_Entries supplied_:
>> Begin
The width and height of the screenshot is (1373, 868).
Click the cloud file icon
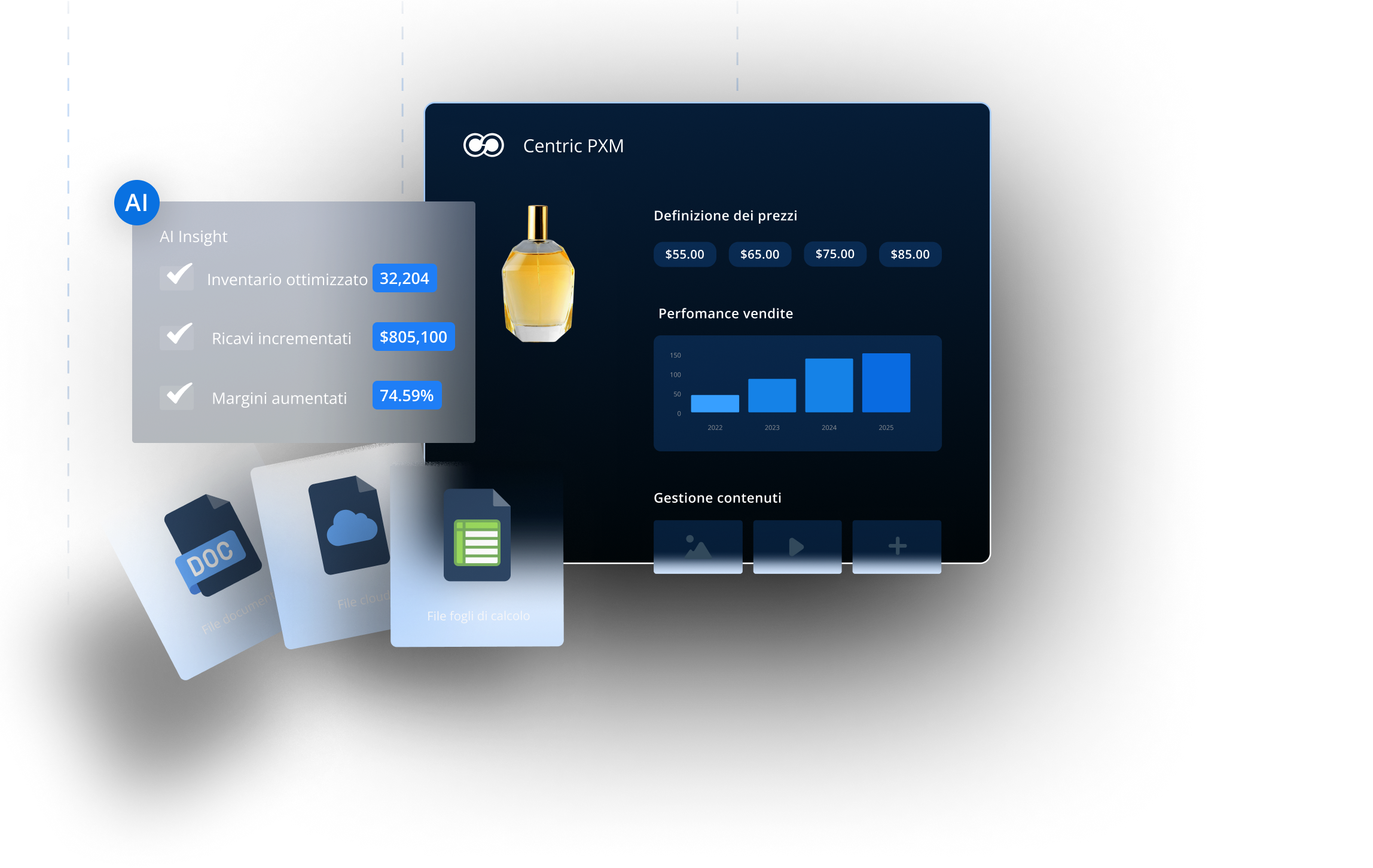pyautogui.click(x=350, y=525)
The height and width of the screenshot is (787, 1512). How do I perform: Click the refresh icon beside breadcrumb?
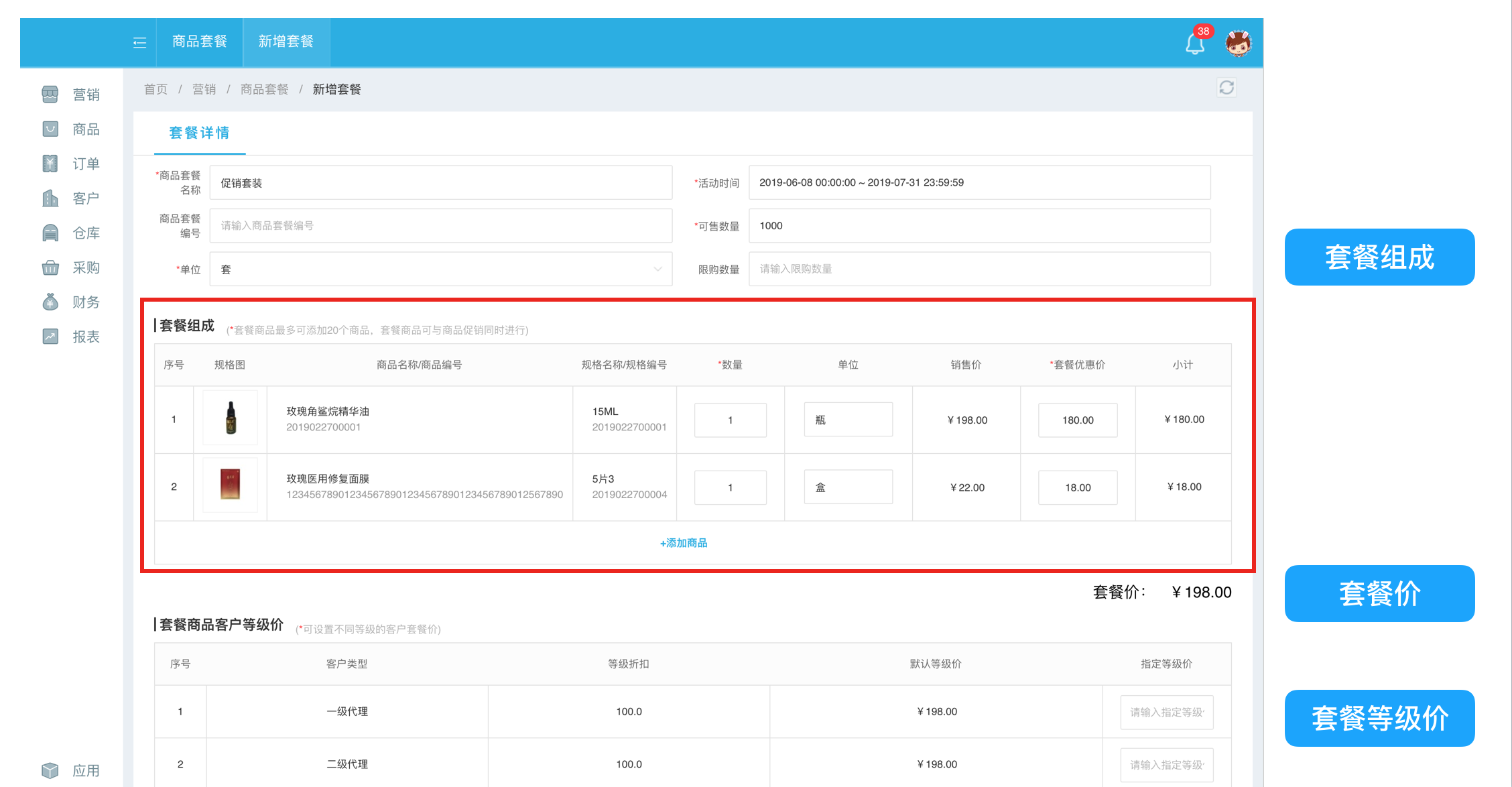coord(1226,88)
>> End
_Prompt_:
Rewrite the material above as a Markdown table with two columns, "Row" and "Line": number each line in the first column and put its text in the second. Skip blank lines and leave the pictures out.

_Finished exercise_:
| Row | Line |
|---|---|
| 1 | The width and height of the screenshot is (1373, 868). |
| 2 | Click the cloud file icon |
| 3 | pyautogui.click(x=350, y=525) |
| 4 | The height and width of the screenshot is (787, 1512). How do I perform: Click the refresh icon beside breadcrumb? |
| 5 | coord(1226,88) |